There are some scientists that have models like this, but keep in mind that a lot of the people that come up with these are not peer reviewed estimates, and some of them just want the publicity. The media obviously goes for it, because if it bleeds it leads.
“Is 60-80% of the world’s population going to get infected? Maybe not. Maybe this will come in waves. Maybe the virus is going to attenuate its lethality because it certainly doesn’t help it if it kills everybody in its path, because it will get killed as well,” he said.
I think you're putting words in his mouth.
Lipsitch's comment in your own link begins with "if a pandemic happens", which is not the same as saying he's "predicting billions infected", so, again, you put words in his mouth as well.
Meanwhile, WHO estimates that only 0.5% of those exposed will develop any symptom at all... and not everyone will even be exposed.
> I think you're putting words in his mouth... again, you put words in his mouth as well.
FYI I am totally different person to jacobolus, who made the original post you responded to. I'm not the one putting words in people's mouth. I don't totally agree with jacobolus's statement, I think the final numbers will be lower [0], but I do believe there's merit to his claim and am more than happy to respond and provide sources.
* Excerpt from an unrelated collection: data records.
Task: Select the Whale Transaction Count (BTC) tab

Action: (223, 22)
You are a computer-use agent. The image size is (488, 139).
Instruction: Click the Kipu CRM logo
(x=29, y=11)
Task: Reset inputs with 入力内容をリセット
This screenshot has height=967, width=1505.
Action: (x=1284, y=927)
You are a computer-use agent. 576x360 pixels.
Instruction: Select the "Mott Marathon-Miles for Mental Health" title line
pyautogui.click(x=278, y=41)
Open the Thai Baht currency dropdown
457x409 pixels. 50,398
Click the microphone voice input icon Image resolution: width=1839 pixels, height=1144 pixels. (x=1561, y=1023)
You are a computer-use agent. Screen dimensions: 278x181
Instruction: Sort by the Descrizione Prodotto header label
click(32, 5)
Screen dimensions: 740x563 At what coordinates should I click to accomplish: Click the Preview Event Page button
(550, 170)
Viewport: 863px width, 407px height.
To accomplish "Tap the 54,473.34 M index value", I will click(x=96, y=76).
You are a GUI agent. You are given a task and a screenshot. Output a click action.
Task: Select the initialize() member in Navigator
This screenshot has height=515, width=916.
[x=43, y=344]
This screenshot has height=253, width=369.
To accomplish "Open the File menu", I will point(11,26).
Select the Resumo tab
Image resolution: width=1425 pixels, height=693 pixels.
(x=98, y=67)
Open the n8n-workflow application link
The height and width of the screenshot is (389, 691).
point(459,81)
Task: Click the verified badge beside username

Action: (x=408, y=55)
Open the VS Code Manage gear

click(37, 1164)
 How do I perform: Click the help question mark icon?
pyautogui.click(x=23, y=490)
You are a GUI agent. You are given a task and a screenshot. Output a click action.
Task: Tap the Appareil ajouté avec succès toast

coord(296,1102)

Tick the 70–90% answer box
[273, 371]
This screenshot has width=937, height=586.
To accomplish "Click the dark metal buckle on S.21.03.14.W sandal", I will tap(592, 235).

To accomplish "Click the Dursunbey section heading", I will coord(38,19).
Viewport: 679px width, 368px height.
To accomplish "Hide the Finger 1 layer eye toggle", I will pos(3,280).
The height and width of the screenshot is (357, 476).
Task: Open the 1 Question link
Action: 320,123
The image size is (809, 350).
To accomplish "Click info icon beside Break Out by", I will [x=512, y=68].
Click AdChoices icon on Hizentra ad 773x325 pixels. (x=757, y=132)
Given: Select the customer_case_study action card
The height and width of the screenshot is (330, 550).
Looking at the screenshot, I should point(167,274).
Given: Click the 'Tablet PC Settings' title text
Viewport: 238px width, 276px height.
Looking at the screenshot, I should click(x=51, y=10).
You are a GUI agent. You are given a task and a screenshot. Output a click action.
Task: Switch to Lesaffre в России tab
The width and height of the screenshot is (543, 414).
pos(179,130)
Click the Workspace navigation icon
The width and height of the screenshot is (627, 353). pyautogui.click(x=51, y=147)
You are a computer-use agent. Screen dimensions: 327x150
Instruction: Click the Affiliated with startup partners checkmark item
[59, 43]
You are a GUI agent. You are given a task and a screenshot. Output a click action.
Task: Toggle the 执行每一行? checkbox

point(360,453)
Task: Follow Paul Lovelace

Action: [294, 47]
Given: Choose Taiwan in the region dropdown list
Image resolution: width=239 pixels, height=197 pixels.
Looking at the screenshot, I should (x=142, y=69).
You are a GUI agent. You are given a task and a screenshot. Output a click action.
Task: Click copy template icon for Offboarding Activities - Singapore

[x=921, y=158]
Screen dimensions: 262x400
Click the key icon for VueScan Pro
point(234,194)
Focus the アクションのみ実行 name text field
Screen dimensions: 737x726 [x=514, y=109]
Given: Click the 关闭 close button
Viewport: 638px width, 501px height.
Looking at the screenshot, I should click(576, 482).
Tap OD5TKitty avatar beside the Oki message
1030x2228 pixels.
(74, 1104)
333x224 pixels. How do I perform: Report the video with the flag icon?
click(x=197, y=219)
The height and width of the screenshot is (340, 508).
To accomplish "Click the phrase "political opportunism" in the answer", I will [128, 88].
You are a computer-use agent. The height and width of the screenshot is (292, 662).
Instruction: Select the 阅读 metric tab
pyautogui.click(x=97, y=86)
“Everybody is susceptible. If you assume that everybody randomly mix with each other, then eventually you will see 40, 50, 60 per cent of the population get infected.”
> Lipsitch's comment in your own link begins with "if a pandemic happens"
I think you'd have a better line of argument if you pointed out that neither of the two explicitly stated "millions if not tens of millions" of people will die. I'll conceded that's true, I haven't yet seen a top epidemiologist explicitly state so. However if you take one of the lower estimates of the death rate (0.5%), and apply it to their infection estimates, you'll get millions dead. If the WHO's official 3.4% CFR announced a couple days ago holds or increases, we'll see tens of millions dead.
[0] Once enough people have died (tens of thousands), countries will get their act together and start doing proper quarantines, social distancing, and hygienic controls.
But "everybody randomly mix with each other" means everybody within an infected locale, not everyone on the planet.
As far as we know, it can only be transmitted by contact (including surfaces), only while the virus is active, and only from an infected person while communicable.
A huge portion of world population outside of the First World won't even be "in range." Its spread has been very constrained given that it was in the wild for months with most people taking no special precautions whatsoever.
Look how ridiculously transmissible measles is, yet it took centuries to get to some highly populated regions.
All of the factors you mentioned play into its R0, and yet it is still orders of magnitude more infectious and deadly than SARS was this number of days after outbreak.
Also, centuries ago this global phenomenon wasn’t a thing:
I've heard it may be airborn --i.e. be able to survive minutes or longer free-floating in the air after someone coughs.
It also can survive pretty long on surfaces, I heard > 9 hours even. So you touch a pole on a subway car, and for 9 hours others are sharing the infection with you.
No professional epidemiologist is going to announce a prophecy about exactly what's going to happen, but they can all run the same numbers, and those numbers point to a global pandemic. There's some hedging in their statements, but they're both saying this is serious and the numbers are pointing in that direction.
Nobody wants it to turn out that way, but failing to prepare for that possibility would be a grave error.